DESCRIPTION OF THE TASK:
Starting at the item that contains "The image size is (449, 360). Task: Click the Map" and ending at the last item, reproduce only those lines, requests included. Scale every click coordinate in the answers by 0.9, rounding to whole numbers with halves rounded up.

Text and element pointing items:
────────

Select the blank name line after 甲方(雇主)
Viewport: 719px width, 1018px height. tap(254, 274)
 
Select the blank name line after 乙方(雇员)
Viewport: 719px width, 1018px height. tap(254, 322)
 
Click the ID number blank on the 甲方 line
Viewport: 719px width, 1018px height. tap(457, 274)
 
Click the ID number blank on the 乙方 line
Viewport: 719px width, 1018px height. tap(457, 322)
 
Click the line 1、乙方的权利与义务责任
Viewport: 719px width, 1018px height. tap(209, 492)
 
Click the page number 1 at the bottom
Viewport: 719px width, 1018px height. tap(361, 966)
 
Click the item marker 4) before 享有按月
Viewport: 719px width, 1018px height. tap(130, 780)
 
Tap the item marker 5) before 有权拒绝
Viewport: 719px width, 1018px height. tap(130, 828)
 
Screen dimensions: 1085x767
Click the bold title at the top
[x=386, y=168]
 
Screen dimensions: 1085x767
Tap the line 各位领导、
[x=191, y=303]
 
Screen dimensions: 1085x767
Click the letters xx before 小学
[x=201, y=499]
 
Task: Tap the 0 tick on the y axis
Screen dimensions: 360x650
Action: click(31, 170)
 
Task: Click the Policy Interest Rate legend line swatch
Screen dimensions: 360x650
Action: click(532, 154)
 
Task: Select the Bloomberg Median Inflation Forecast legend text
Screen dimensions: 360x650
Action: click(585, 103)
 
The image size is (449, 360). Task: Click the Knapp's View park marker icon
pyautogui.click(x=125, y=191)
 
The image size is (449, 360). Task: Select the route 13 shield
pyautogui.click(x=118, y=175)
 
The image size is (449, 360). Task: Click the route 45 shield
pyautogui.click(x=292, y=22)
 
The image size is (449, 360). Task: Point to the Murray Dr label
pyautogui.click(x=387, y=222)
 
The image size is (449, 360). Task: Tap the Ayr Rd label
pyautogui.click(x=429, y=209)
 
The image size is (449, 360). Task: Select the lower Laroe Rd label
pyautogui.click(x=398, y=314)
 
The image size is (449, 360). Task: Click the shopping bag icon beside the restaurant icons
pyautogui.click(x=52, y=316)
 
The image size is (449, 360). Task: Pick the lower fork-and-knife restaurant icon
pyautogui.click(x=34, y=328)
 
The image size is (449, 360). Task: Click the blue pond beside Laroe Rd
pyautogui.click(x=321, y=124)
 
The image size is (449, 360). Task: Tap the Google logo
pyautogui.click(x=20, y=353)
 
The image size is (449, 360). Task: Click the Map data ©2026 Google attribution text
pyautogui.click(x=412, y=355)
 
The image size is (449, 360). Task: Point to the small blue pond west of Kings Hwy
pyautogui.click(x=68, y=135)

────────

PROBLEM SOLUTION:
The image size is (449, 360). Task: Click the Map data ©2026 Google attribution text
pyautogui.click(x=371, y=320)
 
The image size is (449, 360). Task: Point to the small blue pond west of Kings Hwy
pyautogui.click(x=61, y=122)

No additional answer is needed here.